94% des entreprises vont enfin pouvoir négocier des accords! Par une étrange ironie de l’histoire, facilitée il faut le dire par le vide politique de la majorité parlementaire, cette révolution majeure à laquelle Emmanuel Macron attachera indéfectiblement son nom passe pour une régression sociale.
La France est probablement le seul pays industrialisé où le développement de la négociation avec les salariés est vécu comme une manoeuvre obscurantiste alors que, dans de nombreux endroits du monde, cette possibilité fait rêver. Il faut vraiment détester ses entreprises et ses entrepreneurs pour croire que négocier avec eux ou en leur sein soit toxique.
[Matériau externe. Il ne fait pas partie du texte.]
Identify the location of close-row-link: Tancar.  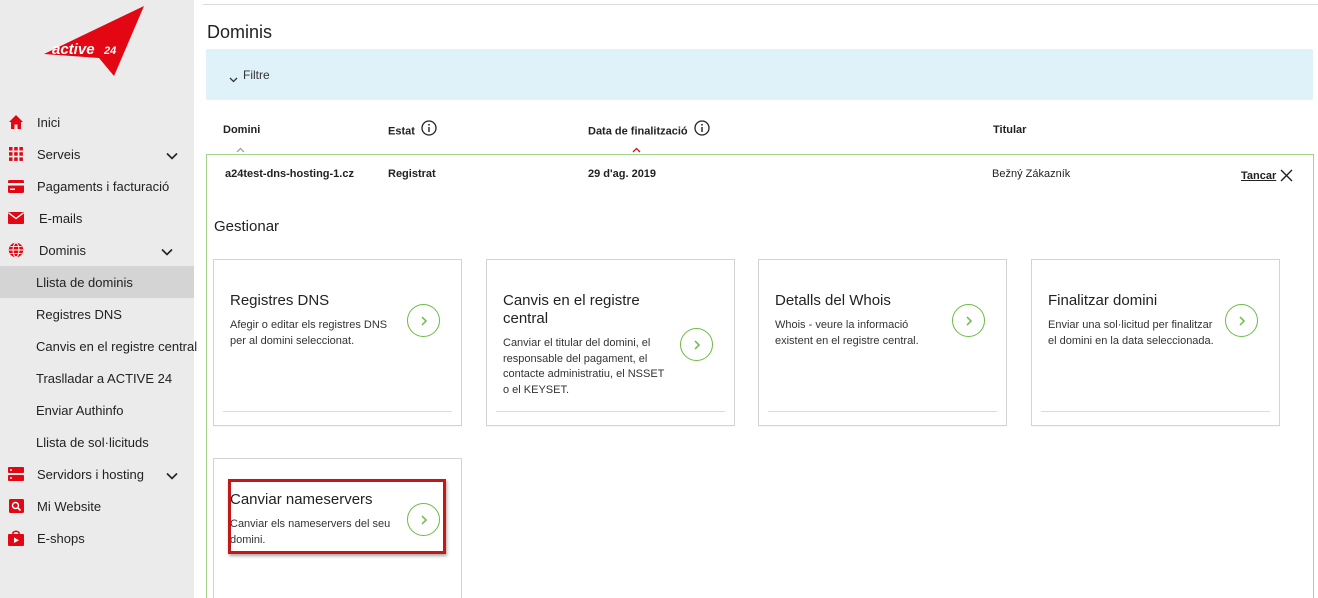
(1258, 176).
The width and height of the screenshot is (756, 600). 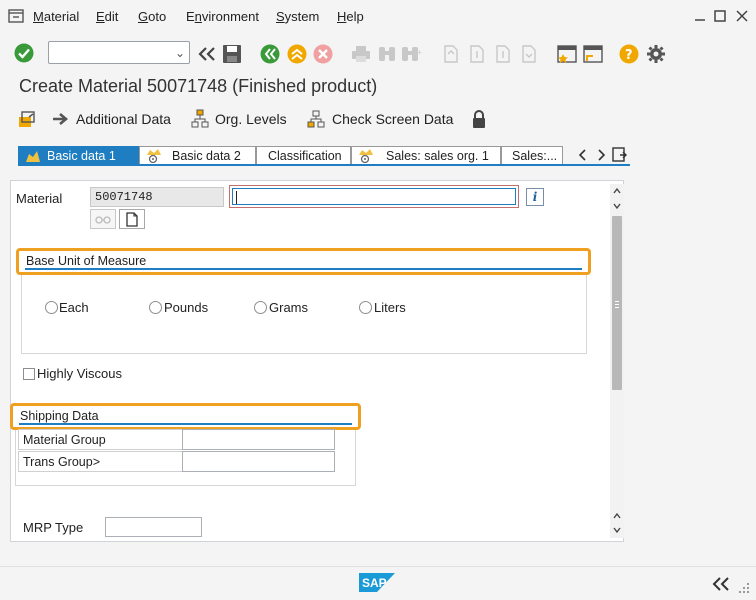 I want to click on shipping-group-header: Shipping Data, so click(x=186, y=416).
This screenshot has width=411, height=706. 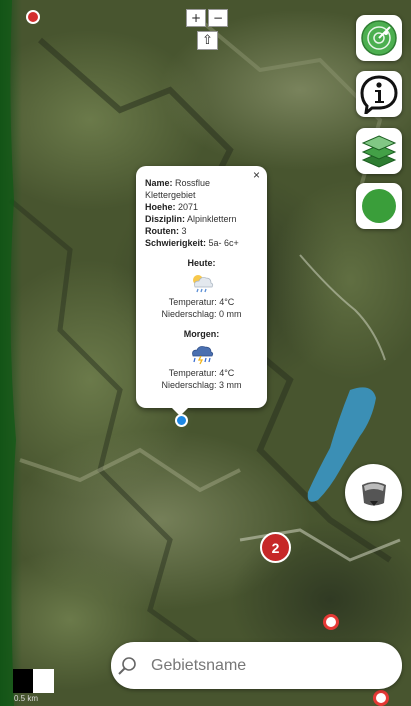 I want to click on status-button, so click(x=379, y=206).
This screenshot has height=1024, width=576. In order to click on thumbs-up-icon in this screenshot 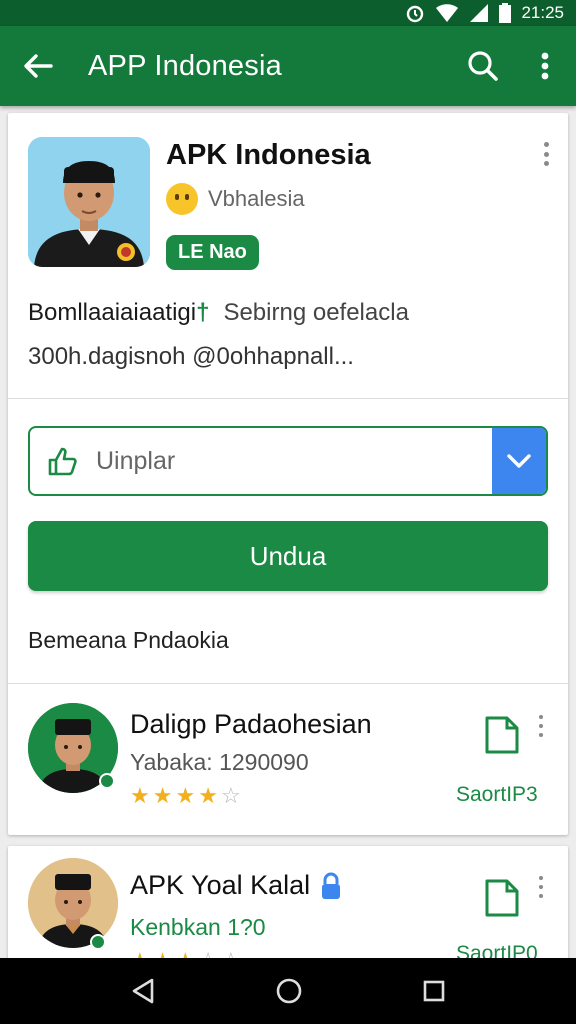, I will do `click(62, 462)`.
Des entreprises interdites de négociation jusqu’ici
Si l’on regarde l’histoire par l’autre bout, pourtant, il y a de quoi pâlir. Il a fallu attendre 2017 pour que 94% des entreprises françaises, dépourvues de représentation syndicale, acquièrent le droit de négocier des accords en dehors des branches. Encore cette étape est-elle franchie en même temps qu’un renforcement effectif des dites branches.
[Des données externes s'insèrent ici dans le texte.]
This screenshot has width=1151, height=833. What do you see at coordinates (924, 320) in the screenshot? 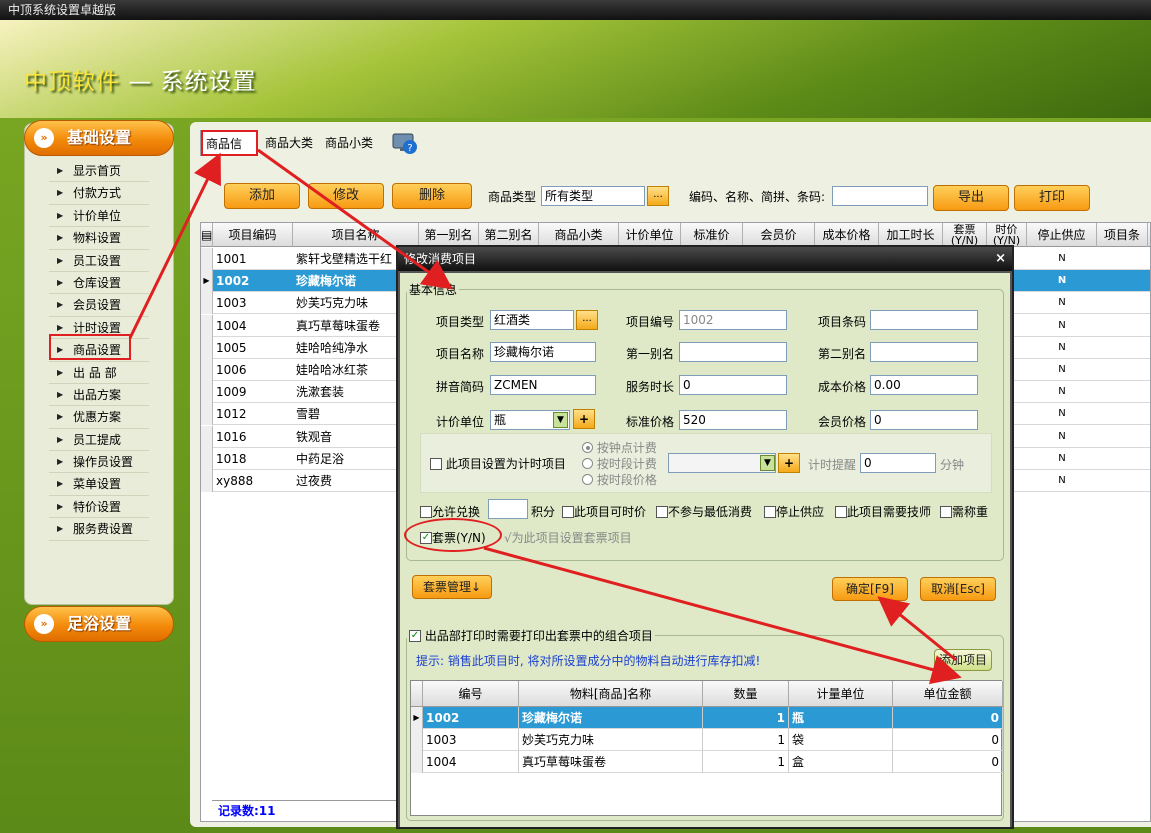
I see `barcode-input` at bounding box center [924, 320].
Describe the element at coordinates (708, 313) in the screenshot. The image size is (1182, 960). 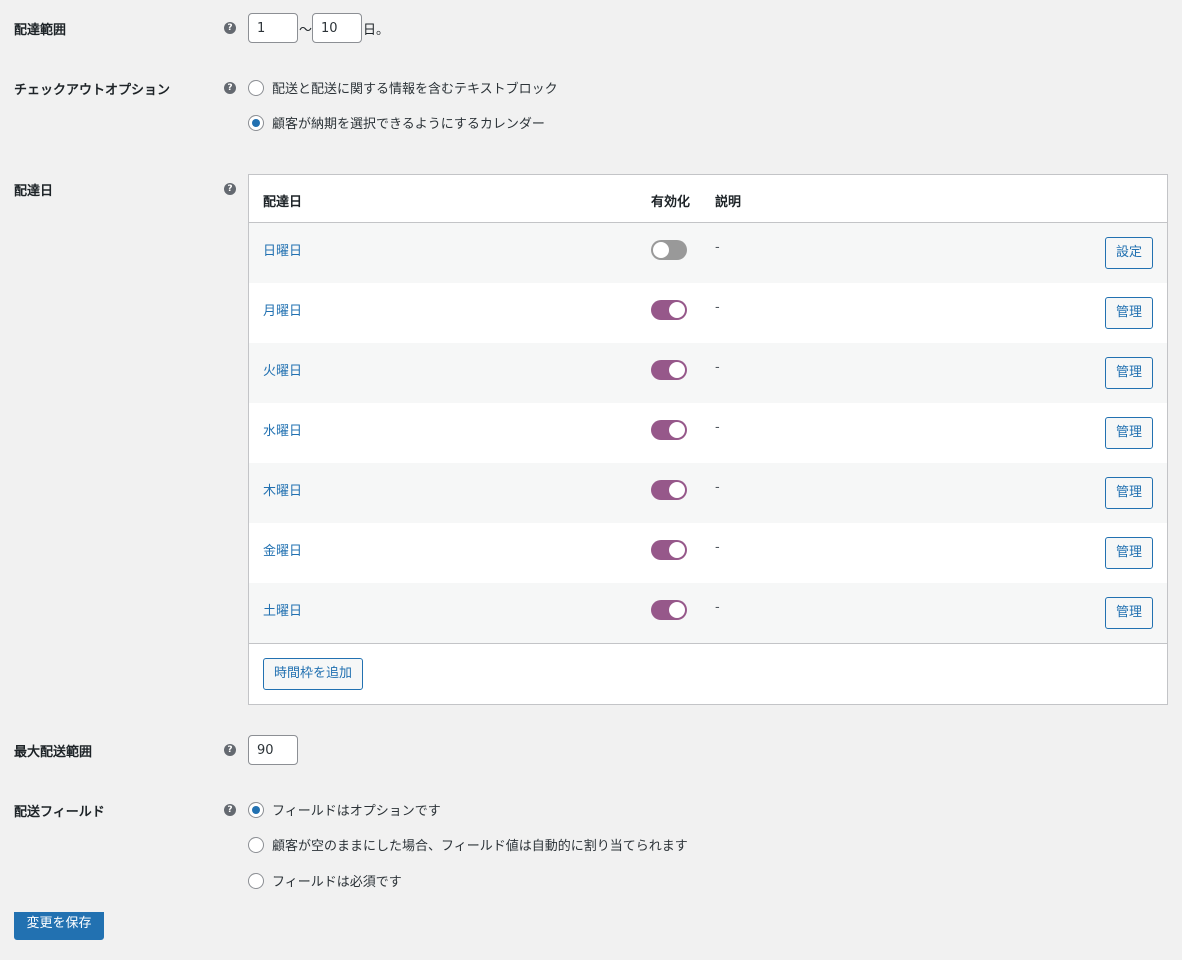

Il est assez confondant de voir les apôtres de la démocratie sociale, du mouvement social, et autres “social” à tous bouts de champ, descendre aujourd’hui dans la rue au nom de leurs idéaux pour combattre une décision pourtant évidente. En vérité, ce qu’ils appellent la démocratie sociale n’est rien d’autre que la grande tradition corporatiste française, celle des professions réglementées qui a fait florès depuis l’Ancien Régime jusqu’à aujourd’hui en passant par Vichy.
Sur le fond, il ne serait pas inutile que les entrepreneurs investissent dans un mouvement de fond pour éradiquer ces réactions corporatistes face à l’émergence de la modernité économique.
Développer une culture de la négociation, un enjeu pour demain
S’ouvre aujourd’hui un défi pour les entreprises: apprendre à négocier des accords. Cela suppose de former non seulement les salariés mais les entrepreneurs eux-mêmes au droit de la négociation. Et de clarifier les sujets possibles de celle-ci.
Les sujets ne manqueront pas, sur l’organisation du travail, sur la rémunération, sur les aspects sociaux de la vie en entreprise. Le vrai péril serait aujourd’hui que les entreprises ne s’emparent pas de ce nouveau droit.